» Pointing material for text and elements
■ ■ ■ ■ ■

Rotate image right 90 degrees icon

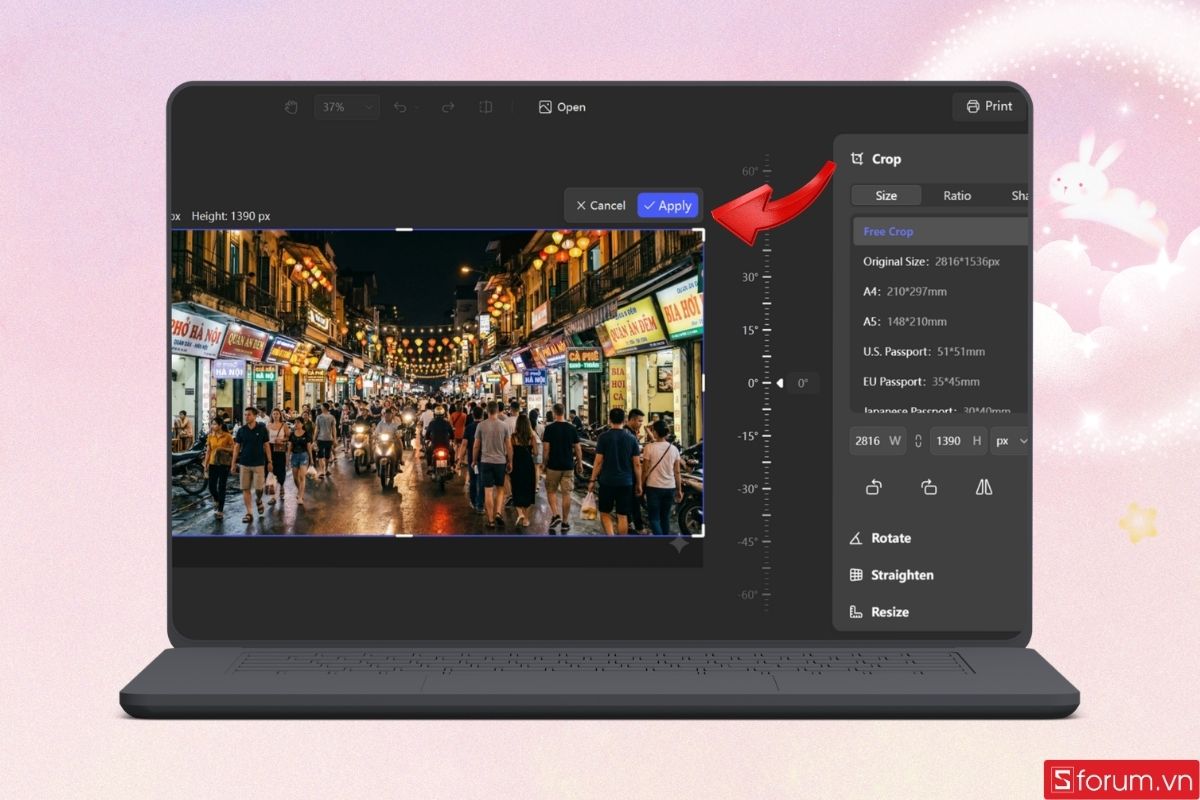929,487
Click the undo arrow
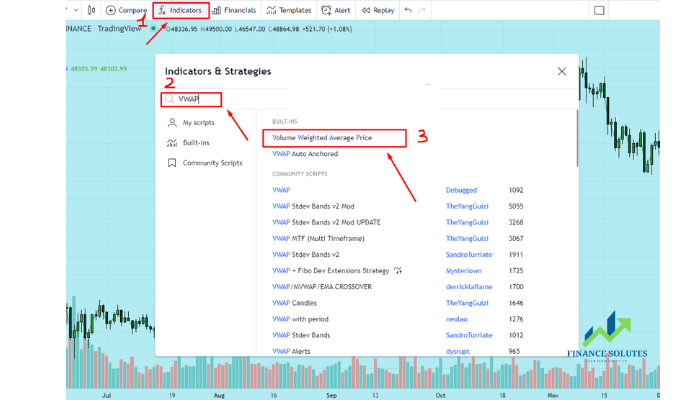 pyautogui.click(x=408, y=10)
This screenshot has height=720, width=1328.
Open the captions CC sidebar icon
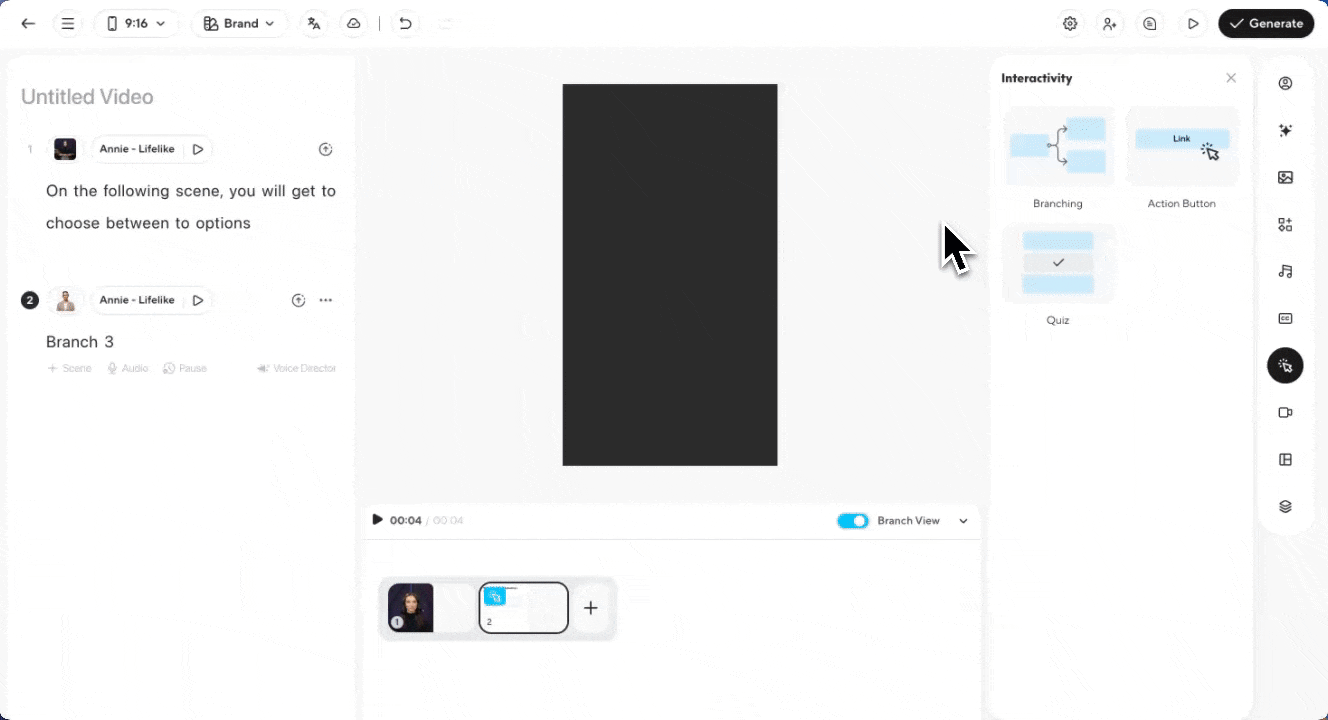tap(1285, 319)

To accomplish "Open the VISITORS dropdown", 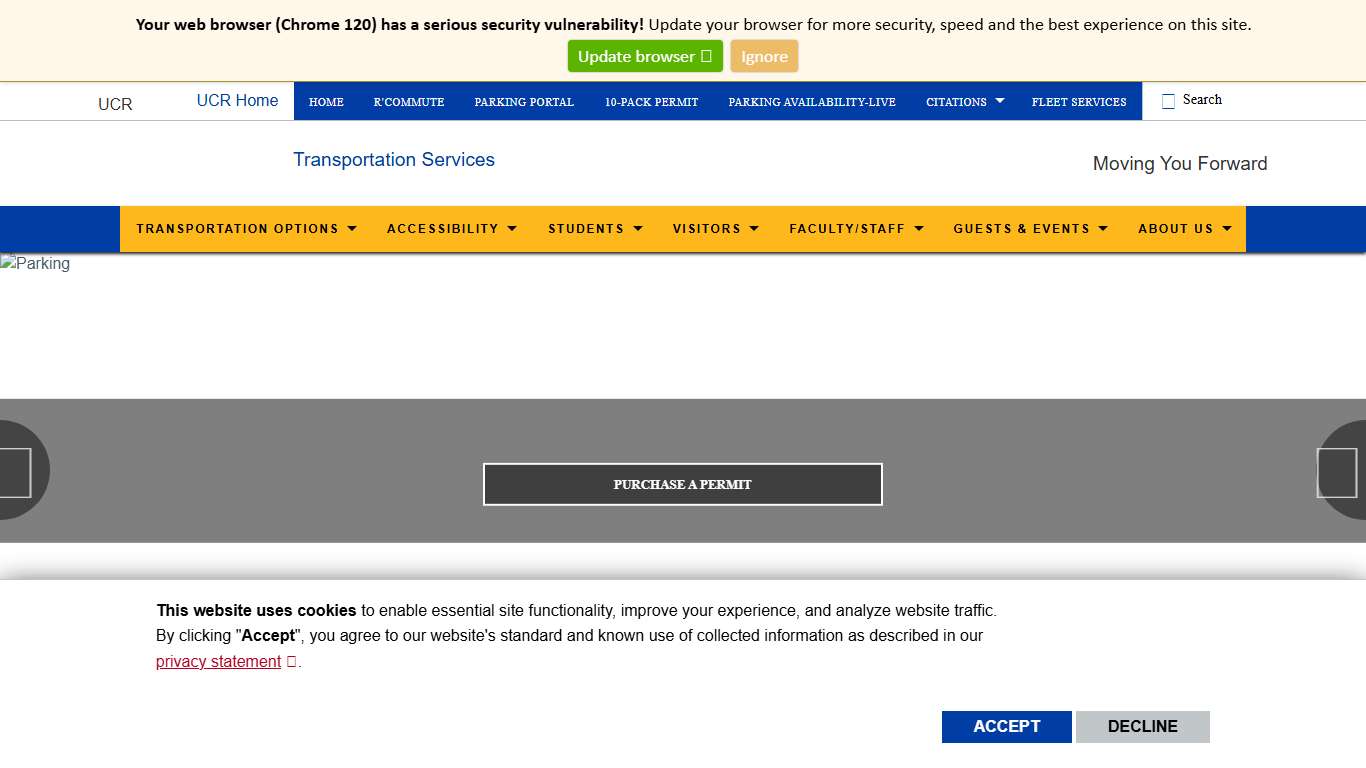I will pyautogui.click(x=715, y=228).
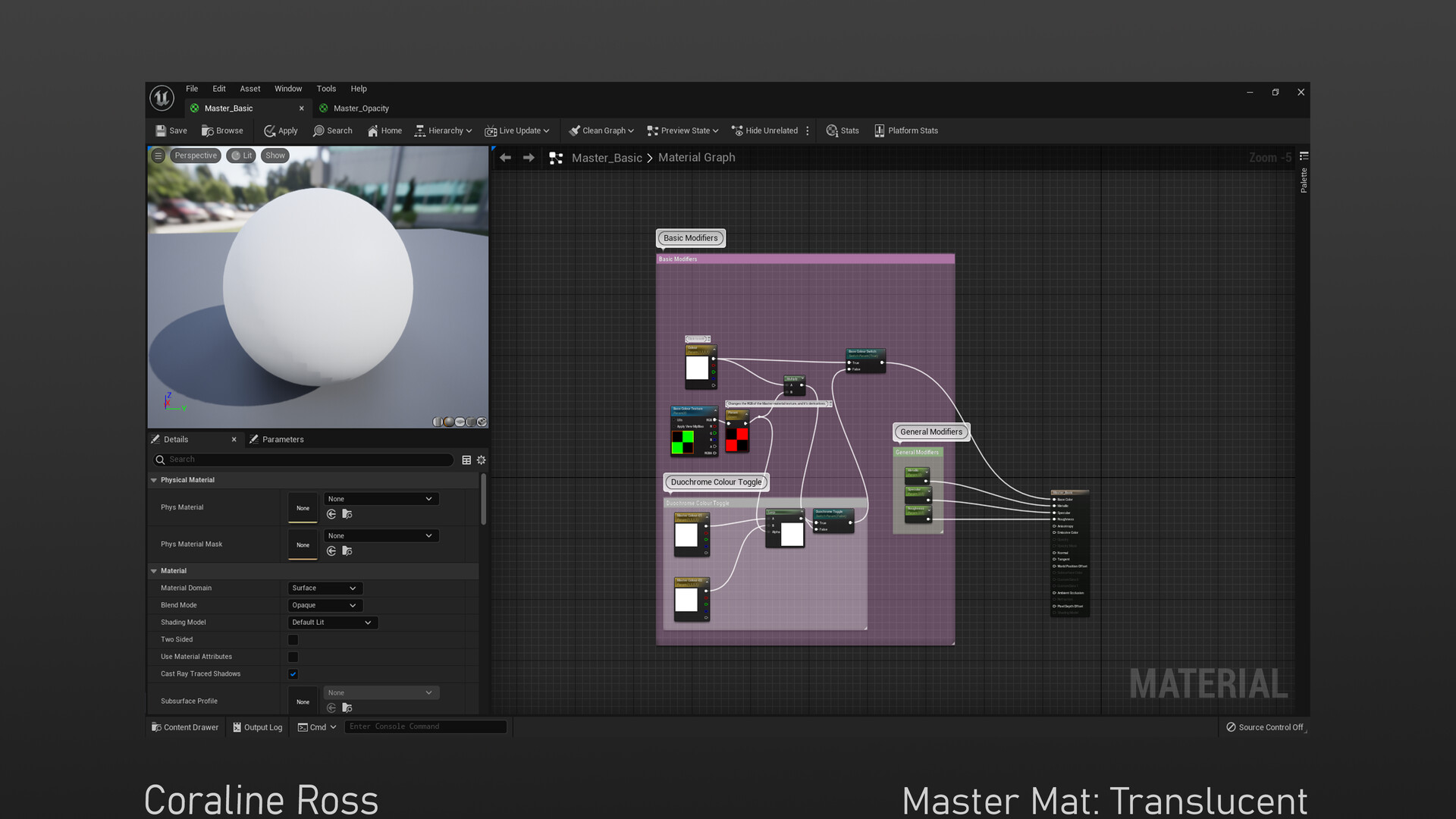Screen dimensions: 1456x819
Task: Apply the material changes
Action: click(x=281, y=130)
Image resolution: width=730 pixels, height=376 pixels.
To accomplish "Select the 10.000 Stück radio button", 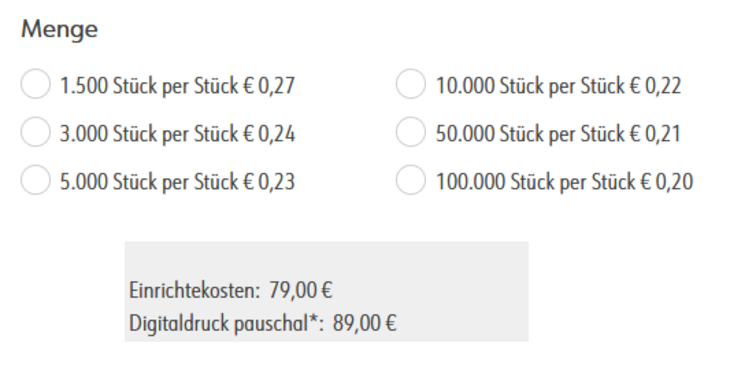I will 411,84.
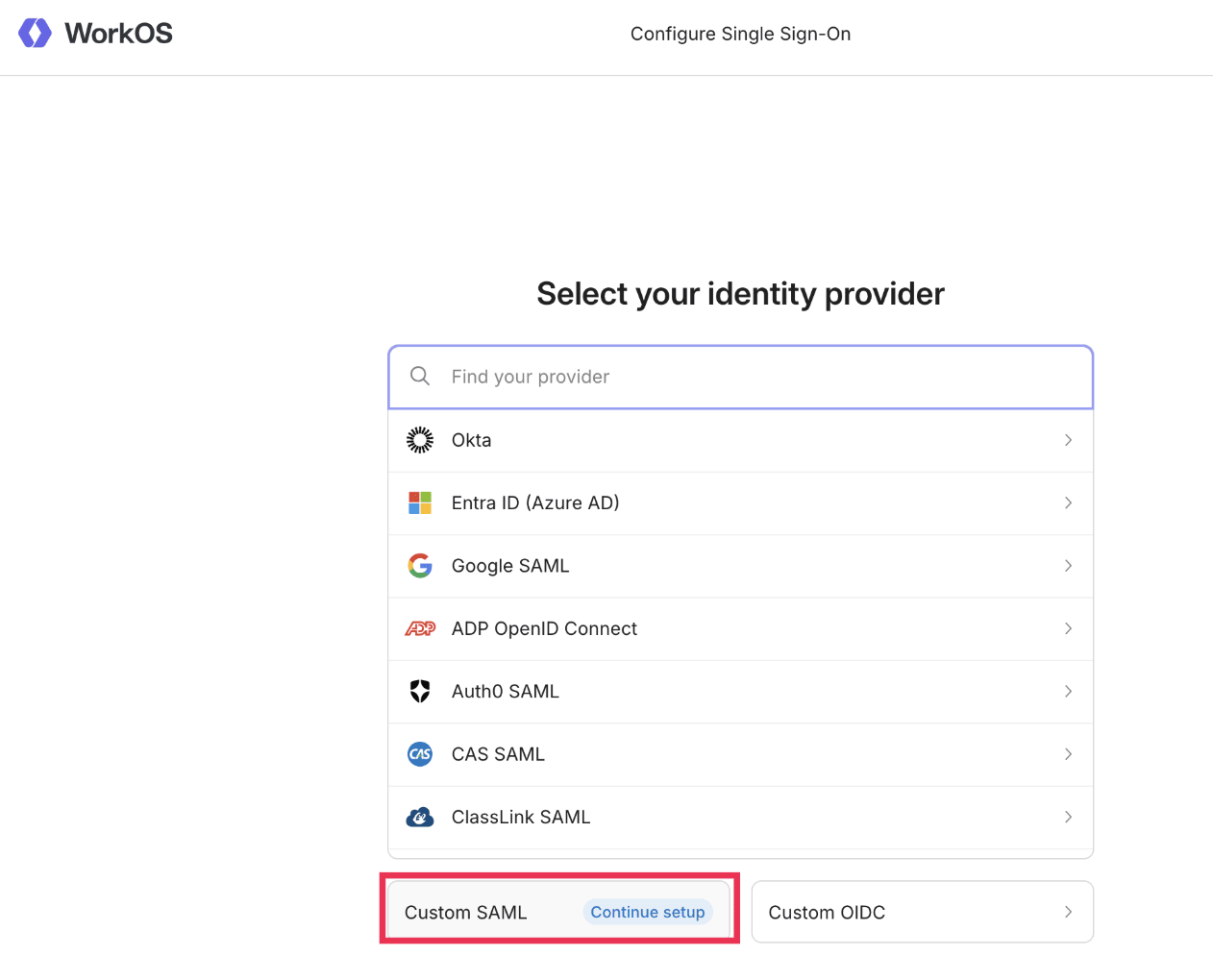Open the Custom OIDC option
1213x980 pixels.
pyautogui.click(x=827, y=912)
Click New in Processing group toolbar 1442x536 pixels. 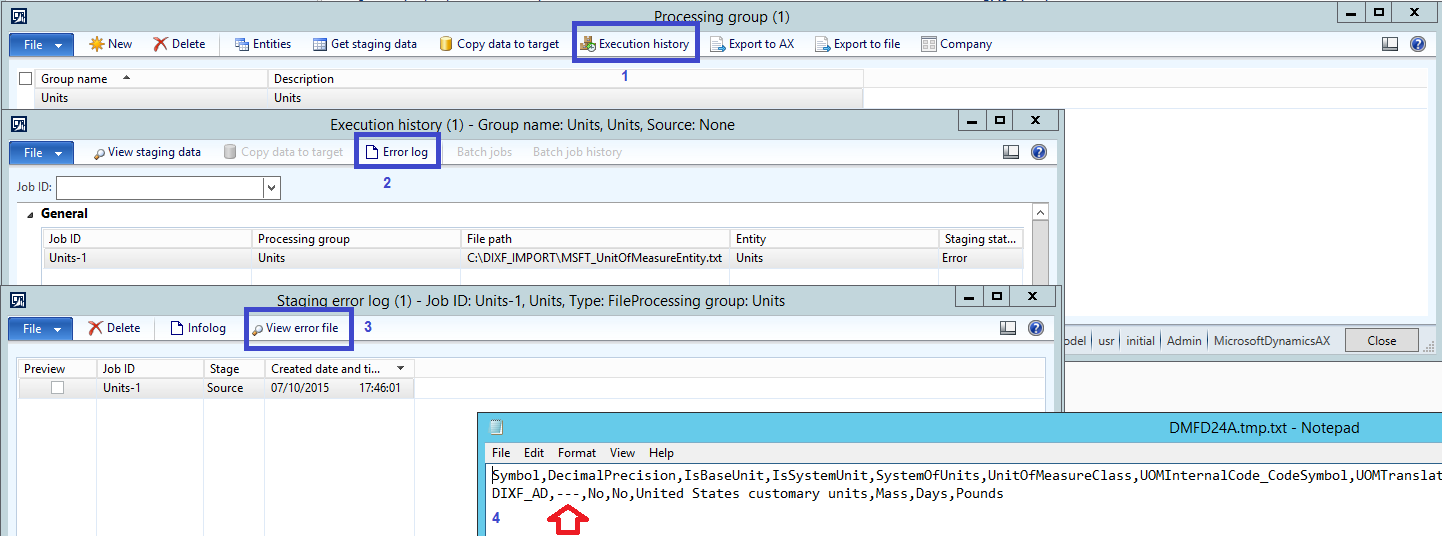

■ ■ ■ ■ ■

Please rewrite the stretch from the start of the material through the line containing "tap(1285, 319)", requests included, scaling every coordinate in the answers by 0.4 and rounding to whole numbers with halves going up. Leave the pictures out.

Rotate image right 90 degrees icon

372,195
Click the undo arrow
 pyautogui.click(x=163, y=4)
This screenshot has height=720, width=1328.
Open the captions CC sidebar icon
tap(514, 128)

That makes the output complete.